[Saved entries]
++++++++

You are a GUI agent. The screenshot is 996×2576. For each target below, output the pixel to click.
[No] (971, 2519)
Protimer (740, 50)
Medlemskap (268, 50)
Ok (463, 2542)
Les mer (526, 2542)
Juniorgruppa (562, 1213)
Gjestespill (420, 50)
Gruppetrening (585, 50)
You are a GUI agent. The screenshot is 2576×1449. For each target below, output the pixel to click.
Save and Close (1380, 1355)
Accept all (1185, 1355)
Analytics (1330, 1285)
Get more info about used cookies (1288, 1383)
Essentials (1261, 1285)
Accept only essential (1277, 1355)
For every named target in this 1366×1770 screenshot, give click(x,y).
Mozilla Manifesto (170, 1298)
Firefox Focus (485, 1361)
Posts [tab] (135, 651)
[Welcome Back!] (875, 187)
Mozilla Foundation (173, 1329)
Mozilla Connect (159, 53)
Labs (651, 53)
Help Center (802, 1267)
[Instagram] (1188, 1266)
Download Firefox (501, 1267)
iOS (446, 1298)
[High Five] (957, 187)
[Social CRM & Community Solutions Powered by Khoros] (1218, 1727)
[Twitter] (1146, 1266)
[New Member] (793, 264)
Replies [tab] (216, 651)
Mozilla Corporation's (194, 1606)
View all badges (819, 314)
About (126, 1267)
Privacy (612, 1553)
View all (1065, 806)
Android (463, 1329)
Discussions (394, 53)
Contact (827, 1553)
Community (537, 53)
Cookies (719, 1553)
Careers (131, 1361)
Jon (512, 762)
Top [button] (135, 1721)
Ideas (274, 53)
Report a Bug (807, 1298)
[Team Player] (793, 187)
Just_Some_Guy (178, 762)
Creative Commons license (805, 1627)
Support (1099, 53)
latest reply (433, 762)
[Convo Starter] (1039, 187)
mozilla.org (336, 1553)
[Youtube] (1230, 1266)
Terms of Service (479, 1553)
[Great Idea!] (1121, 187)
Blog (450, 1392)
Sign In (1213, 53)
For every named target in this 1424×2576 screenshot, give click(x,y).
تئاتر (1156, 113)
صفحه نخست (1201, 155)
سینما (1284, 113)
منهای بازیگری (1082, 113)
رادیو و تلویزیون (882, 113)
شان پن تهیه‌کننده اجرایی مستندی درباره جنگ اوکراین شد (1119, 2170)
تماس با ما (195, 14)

++++++++

◆ WHAT TO WORK ON:
Without leaving anything out, quote all the data.

◆ TASK ANSWER:
You are a GUI agent. The screenshot is 996×2576. For each target below, output the pixel to click.
[No] (971, 2519)
Protimer (740, 50)
Medlemskap (268, 50)
Ok (463, 2542)
Les mer (526, 2542)
Juniorgruppa (562, 1213)
Gjestespill (420, 50)
Gruppetrening (585, 50)
You are a GUI agent. The screenshot is 2576×1449. For each target below, output the pixel to click.
Save and Close (1380, 1355)
Accept all (1185, 1355)
Analytics (1330, 1285)
Get more info about used cookies (1288, 1383)
Essentials (1261, 1285)
Accept only essential (1277, 1355)
For every named target in this 1366×1770 screenshot, give click(x,y).
Mozilla Manifesto (170, 1298)
Firefox Focus (485, 1361)
Posts [tab] (135, 651)
[Welcome Back!] (875, 187)
Mozilla Foundation (173, 1329)
Mozilla Connect (159, 53)
Labs (651, 53)
Help Center (802, 1267)
[Instagram] (1188, 1266)
Download Firefox (501, 1267)
iOS (446, 1298)
[High Five] (957, 187)
[Social CRM & Community Solutions Powered by Khoros] (1218, 1727)
[Twitter] (1146, 1266)
[New Member] (793, 264)
Replies [tab] (216, 651)
Mozilla Corporation's (194, 1606)
View all badges (819, 314)
About (126, 1267)
Privacy (612, 1553)
View all (1065, 806)
Android (463, 1329)
Discussions (394, 53)
Contact (827, 1553)
Community (537, 53)
Cookies (719, 1553)
Careers (131, 1361)
Jon (512, 762)
Top [button] (135, 1721)
Ideas (274, 53)
Report a Bug (807, 1298)
[Team Player] (793, 187)
Just_Some_Guy (178, 762)
Creative Commons license (805, 1627)
Support (1099, 53)
latest reply (433, 762)
[Convo Starter] (1039, 187)
mozilla.org (336, 1553)
[Youtube] (1230, 1266)
Terms of Service (479, 1553)
[Great Idea!] (1121, 187)
Blog (450, 1392)
Sign In (1213, 53)
For every named target in this 1424×2576 screenshot, give click(x,y).
تئاتر (1156, 113)
صفحه نخست (1201, 155)
سینما (1284, 113)
منهای بازیگری (1082, 113)
رادیو و تلویزیون (882, 113)
شان پن تهیه‌کننده اجرایی مستندی درباره جنگ اوکراین شد (1119, 2170)
تماس با ما (195, 14)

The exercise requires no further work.